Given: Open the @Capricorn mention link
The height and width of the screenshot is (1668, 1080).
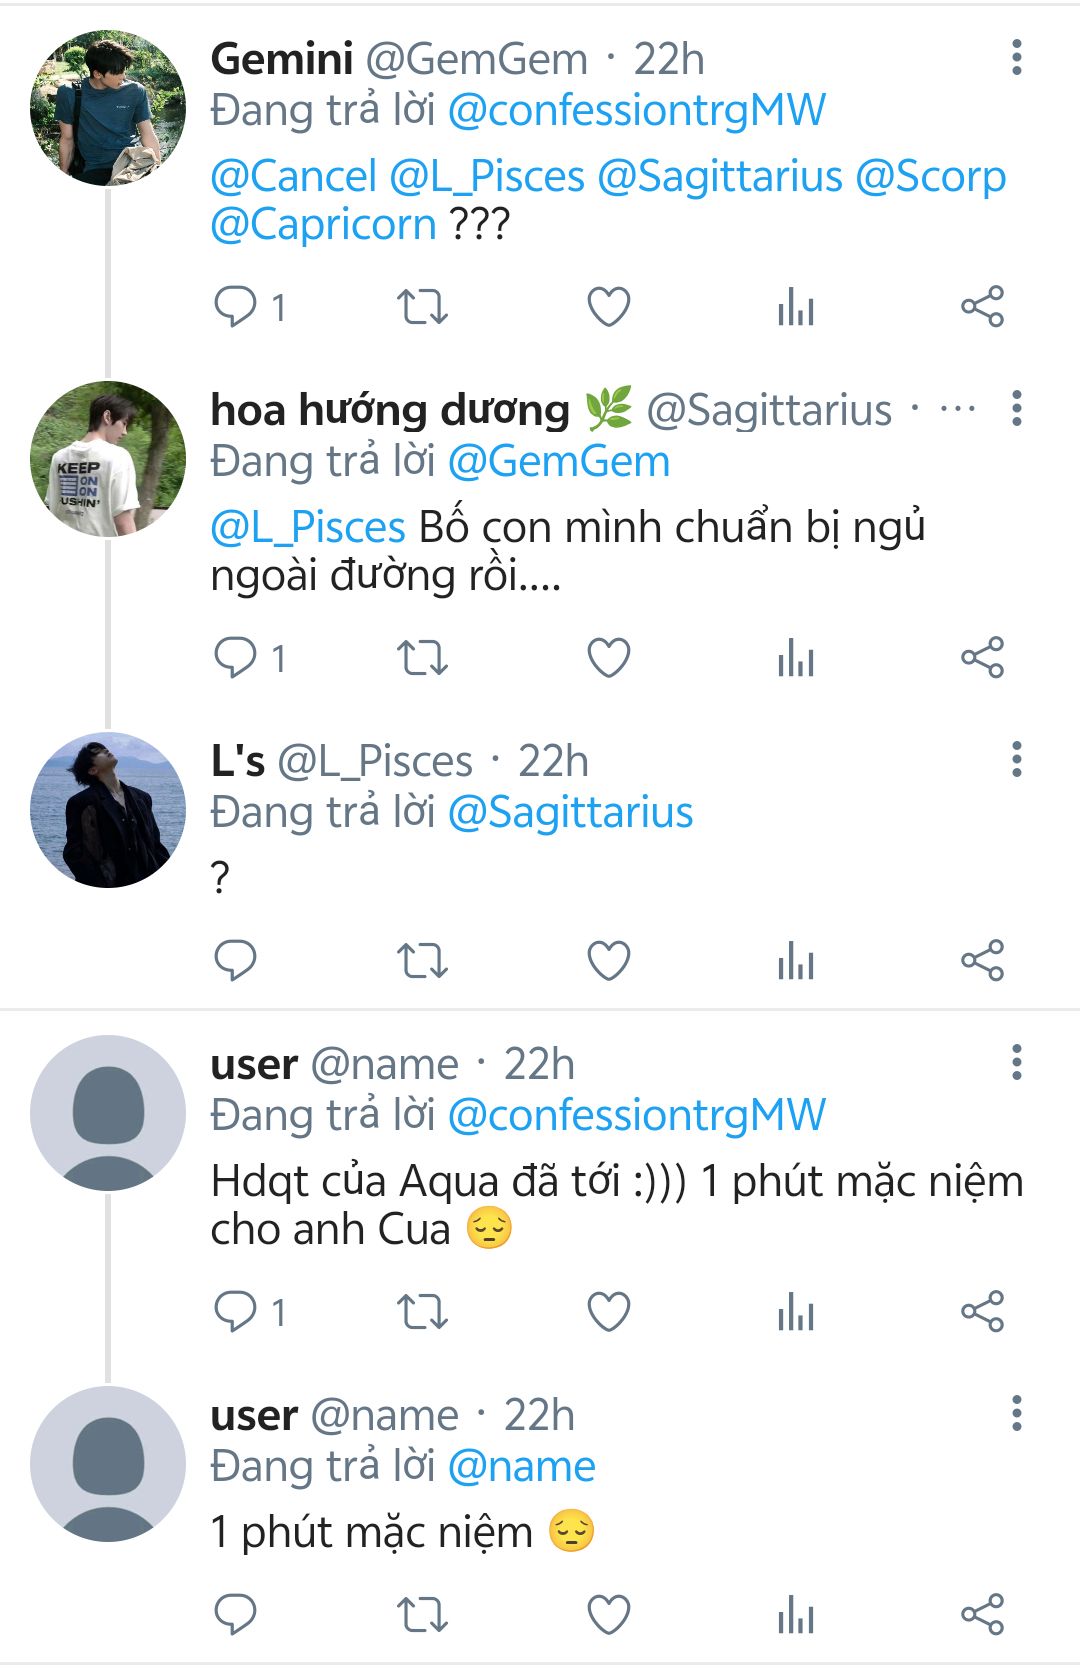Looking at the screenshot, I should coord(323,225).
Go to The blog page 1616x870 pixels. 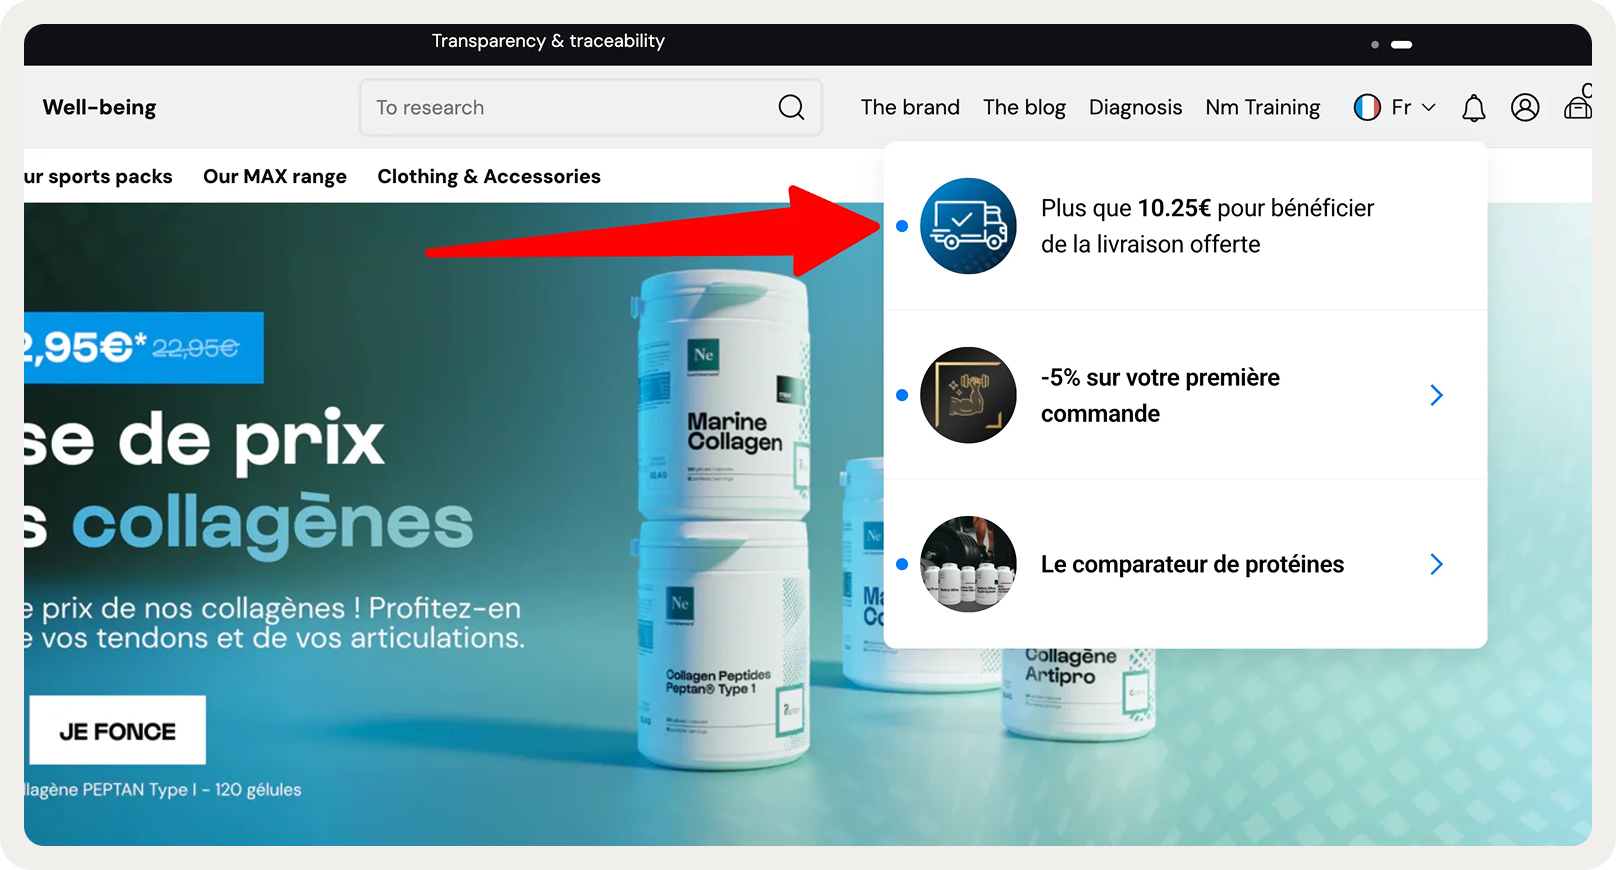(1024, 107)
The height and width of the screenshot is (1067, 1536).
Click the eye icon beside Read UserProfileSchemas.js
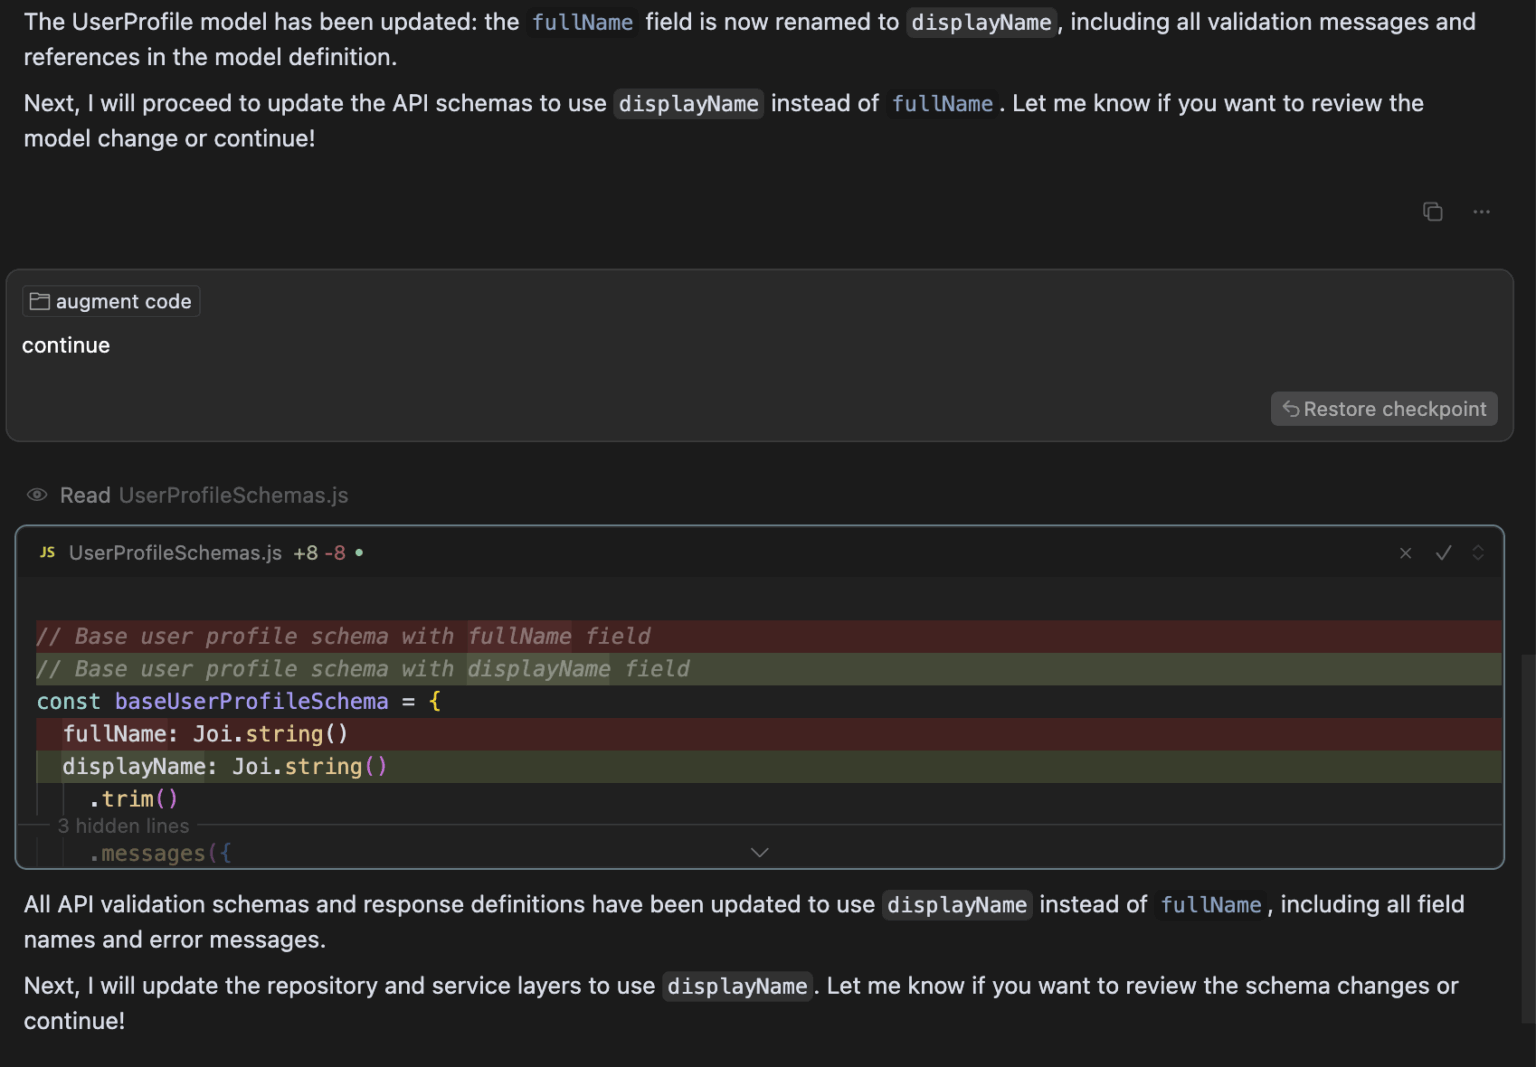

Work item >> Output exactly the lines from the line with "The height and width of the screenshot is (1067, 1536)." to the last line of the records, including both, and leave every picture out.

Exercise solution >>
The height and width of the screenshot is (1067, 1536).
Click the eye icon beside Read UserProfileSchemas.js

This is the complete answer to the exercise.